Вакцинацию и ревакцинацию производит средний медицинский персонал после специальной подготовки (под контролем врача противотуберкулезного диспансера). Для новорожденных следует выписывать 15—20 ампул БЦЖ в месяц на родильное отделение, для школьников — 1 ампулу БЦЖ на 10 человек.

Xимиопрофилактика. Первичная химиопрофилактика проводится неинфицированным детям с отрицательной пробой на туберкулин при выявлении контакта с бациллярным больным, вторичная — детям инфицированным, но без признаков заболевания, при ослаблении защитных сил организма. Под влиянием химиопрофилактики число заболеваний туберкулезом уменьшается в 5—7 раз.

Химиопрофилактику проводят тубазидом в течение 2—3 месяцев каждого года, в более опасных случаях по 3 месяца 2 раза в год; доза тубазида — 5—8 мг/кг.
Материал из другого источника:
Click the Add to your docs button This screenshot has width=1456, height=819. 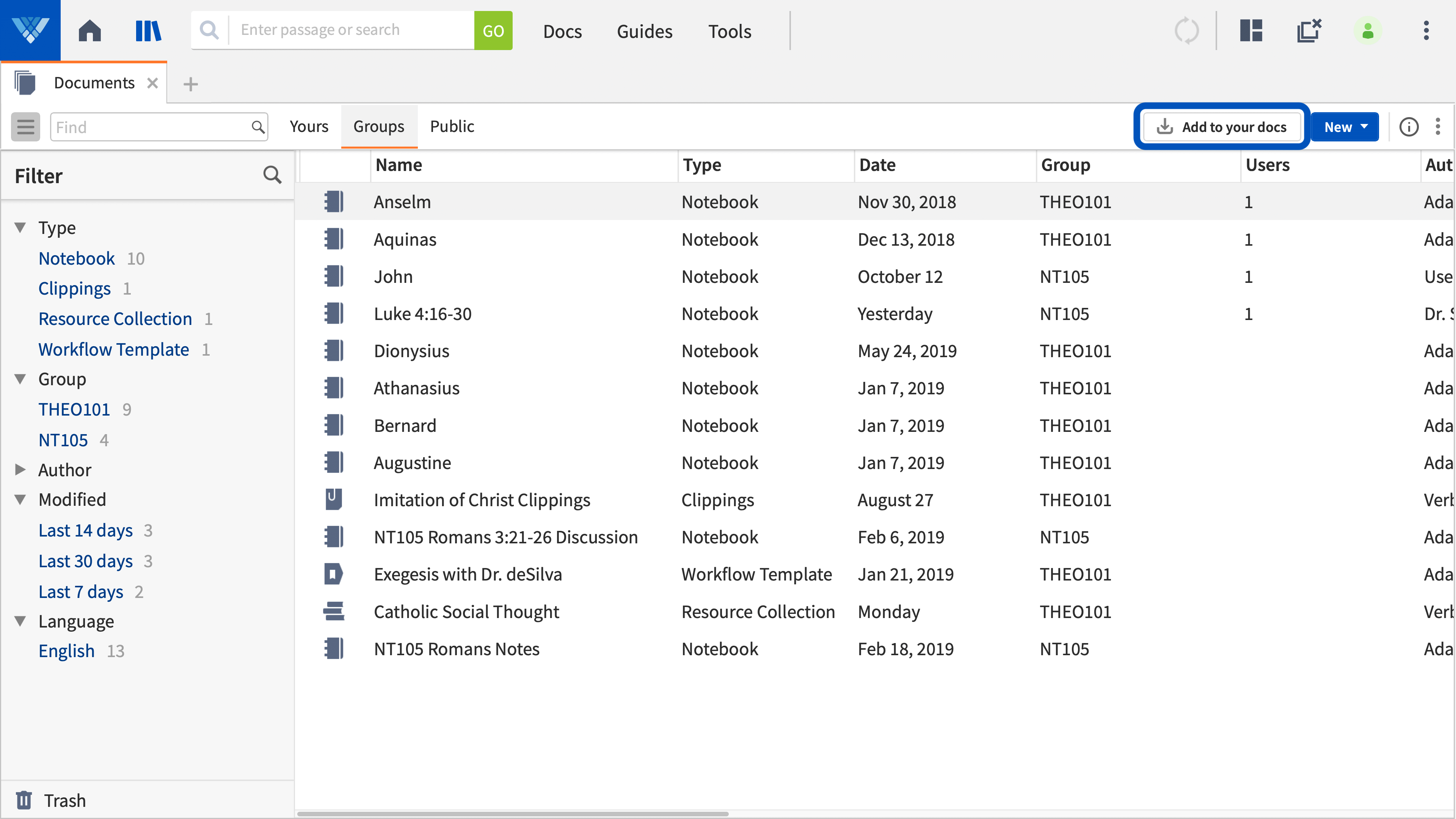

Тубазид лучше переносится в сочетании с витаминами В6, В1. При непереносимости тубазида назначают фтивазид или метазид либо ПАСК и другие противотуберкулезные препараты.

Специфическая профилактика должна сочетаться с неспецифической — укреплением организма ребенка путем полноценного питания, хороших условий среды, физкультуры и закаливания.